(Request A):
In the LISA notes, how many types of data does the training data consist of?

(Reading text):
☆ ☆ ☆ ☆ ☆ ☆ ☆
LISA: Reasoning Segmentation via Large Language Model; Using two 4090 to train LISA.

Installation

for Driver Version: 580.95.05      CUDA Version: 13.0, we get our requirements.
pip install -r requirements.txt

Training

Training Data Preparation

The training data consists of 4 types of data:

Semantic segmentation datasets: ADE20K, COCO-Stuff, Mapillary, PACO-LVIS, PASCAL-Part, COCO Images for PASCAL-Part, VOCtrainval_03-May-2010.tar

Note: Add a link after the author's statement.
Referring segmentation datasets: refCOCO, refCOCO+, refCOCOg, refCLEF (saiapr_tc-12)

And you need to get train.json file.
☆ ☆ ☆ ☆ ☆ ☆ ☆
(Dataset rows):
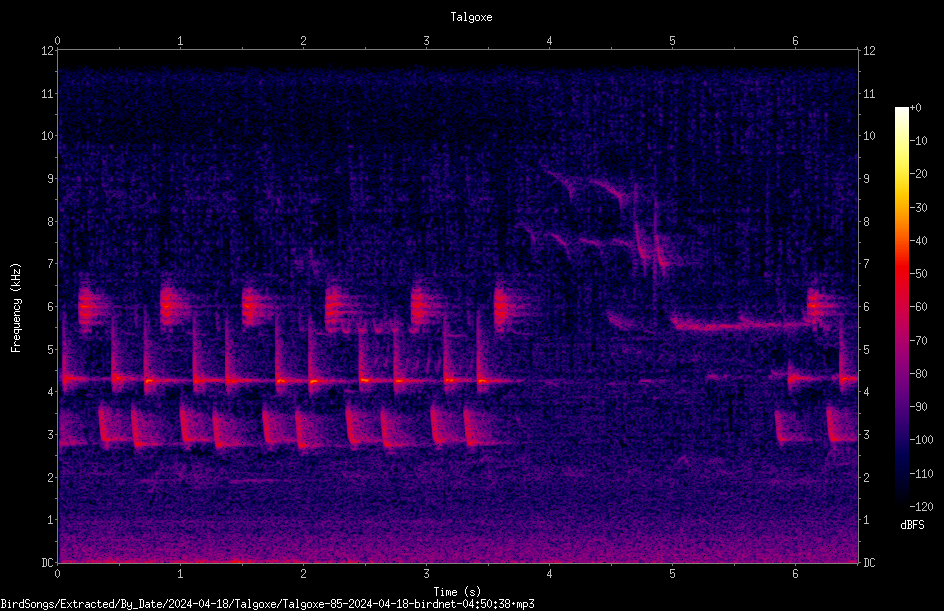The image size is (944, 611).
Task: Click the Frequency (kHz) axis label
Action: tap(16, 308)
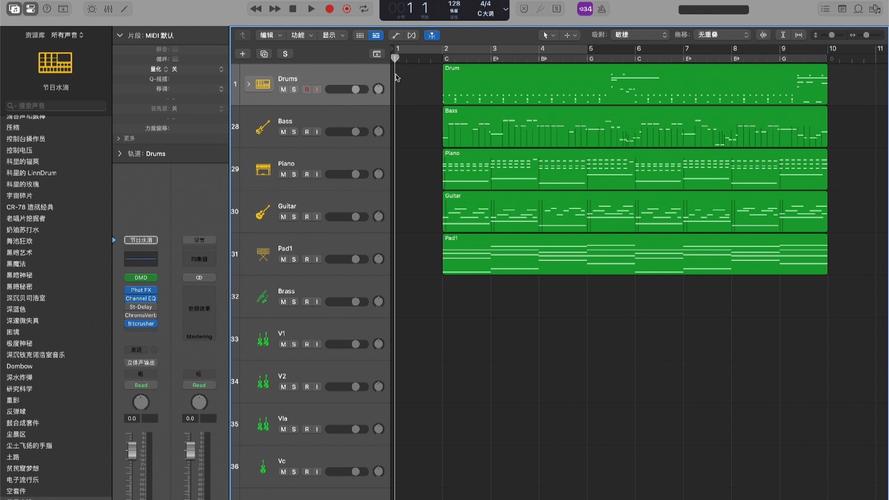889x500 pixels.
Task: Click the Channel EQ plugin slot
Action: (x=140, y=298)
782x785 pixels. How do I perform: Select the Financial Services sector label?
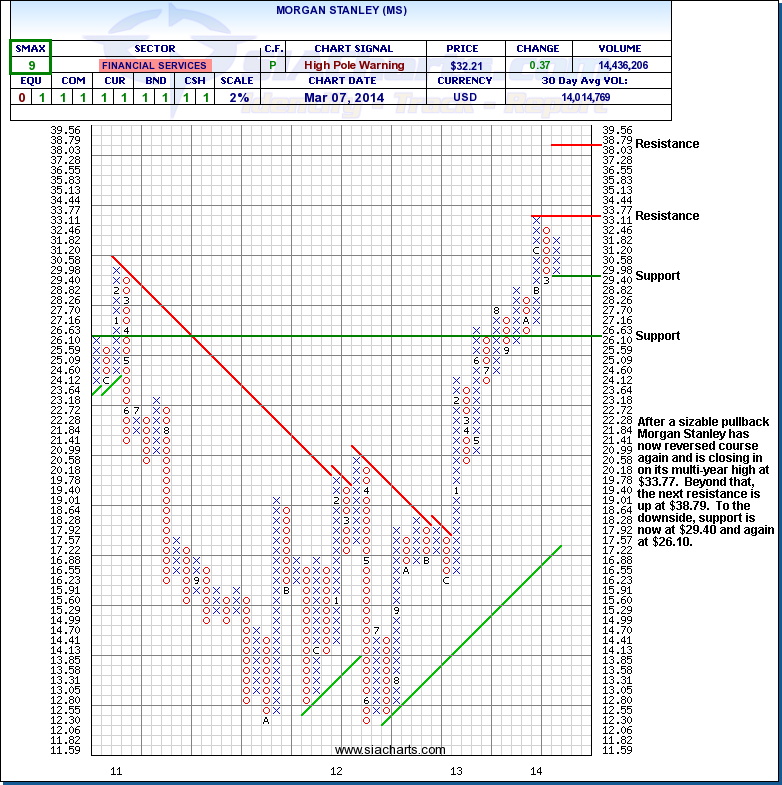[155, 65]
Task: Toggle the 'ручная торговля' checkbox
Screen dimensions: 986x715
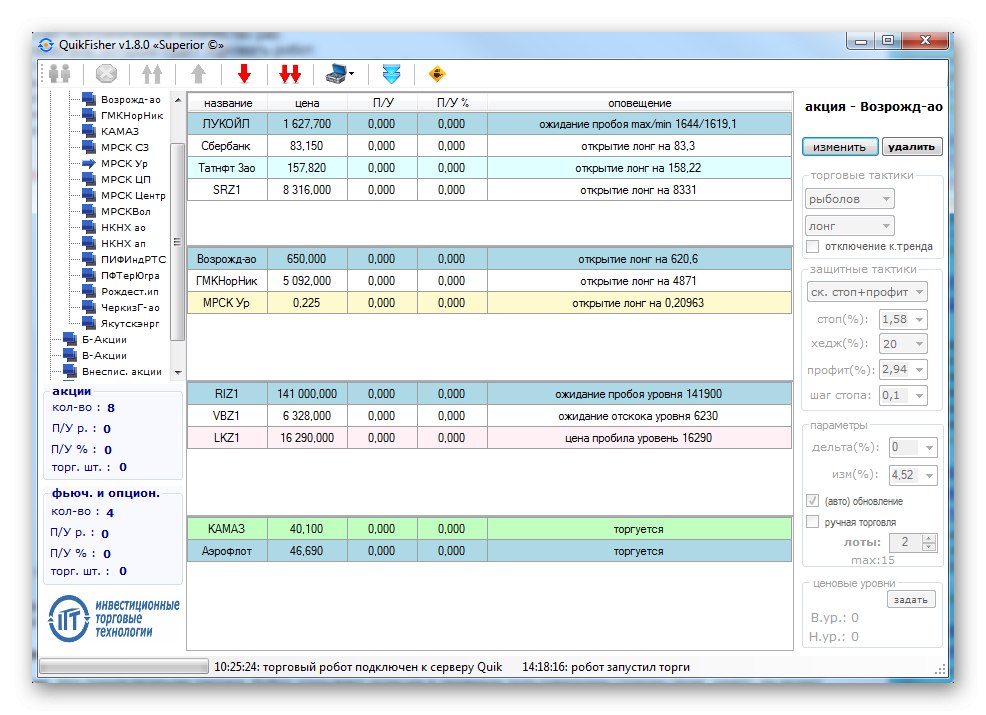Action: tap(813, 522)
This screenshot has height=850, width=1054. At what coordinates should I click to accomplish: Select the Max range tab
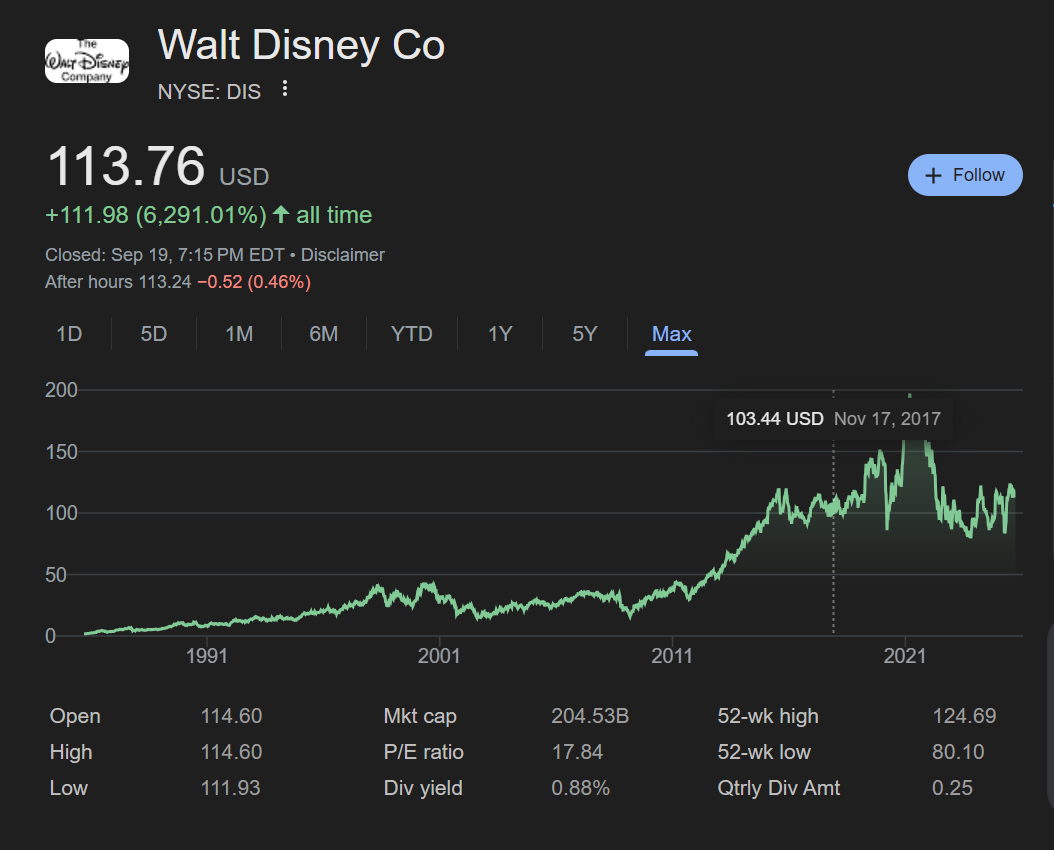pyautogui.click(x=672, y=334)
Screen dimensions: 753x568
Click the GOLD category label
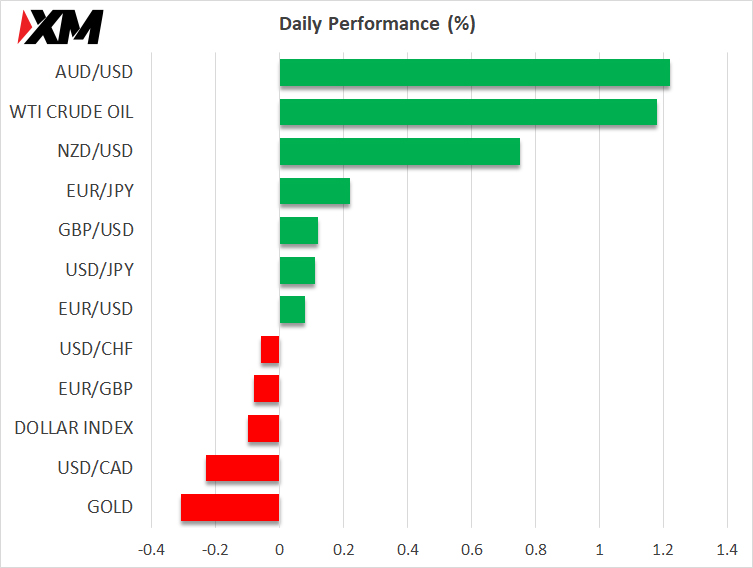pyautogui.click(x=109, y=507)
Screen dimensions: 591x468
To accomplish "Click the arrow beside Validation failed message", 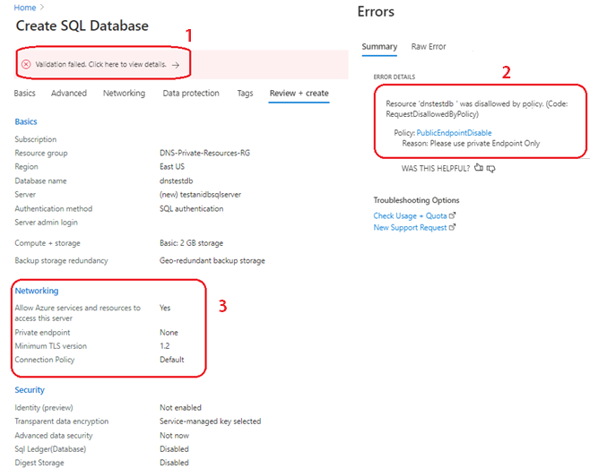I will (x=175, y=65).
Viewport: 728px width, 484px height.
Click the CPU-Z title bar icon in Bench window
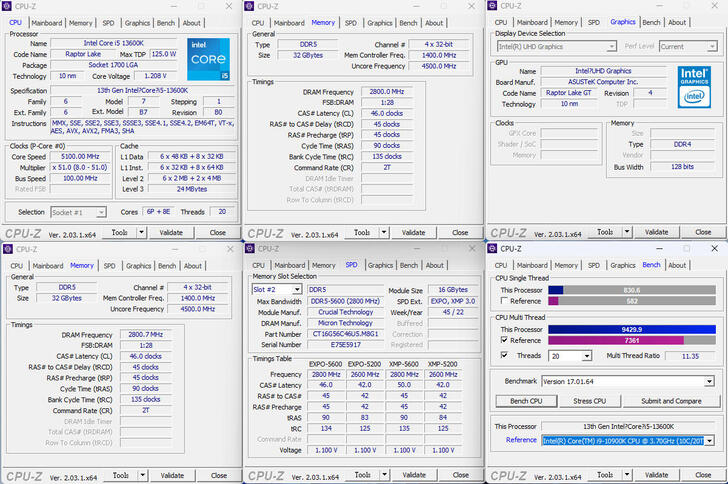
☆ ☆ ☆ ☆ ☆ ☆ ☆
(Request B):
Rewrite the rows from the line containing "Viewport: 728px width, 484px height." down through the last row, replacing "Bench window" with "main window" and leaving everything else unchanged. Omit the pictures from your answer.

(Correct output A):
Four types.

(Correct output B):
Viewport: 728px width, 484px height.
Click the CPU-Z title bar icon in main window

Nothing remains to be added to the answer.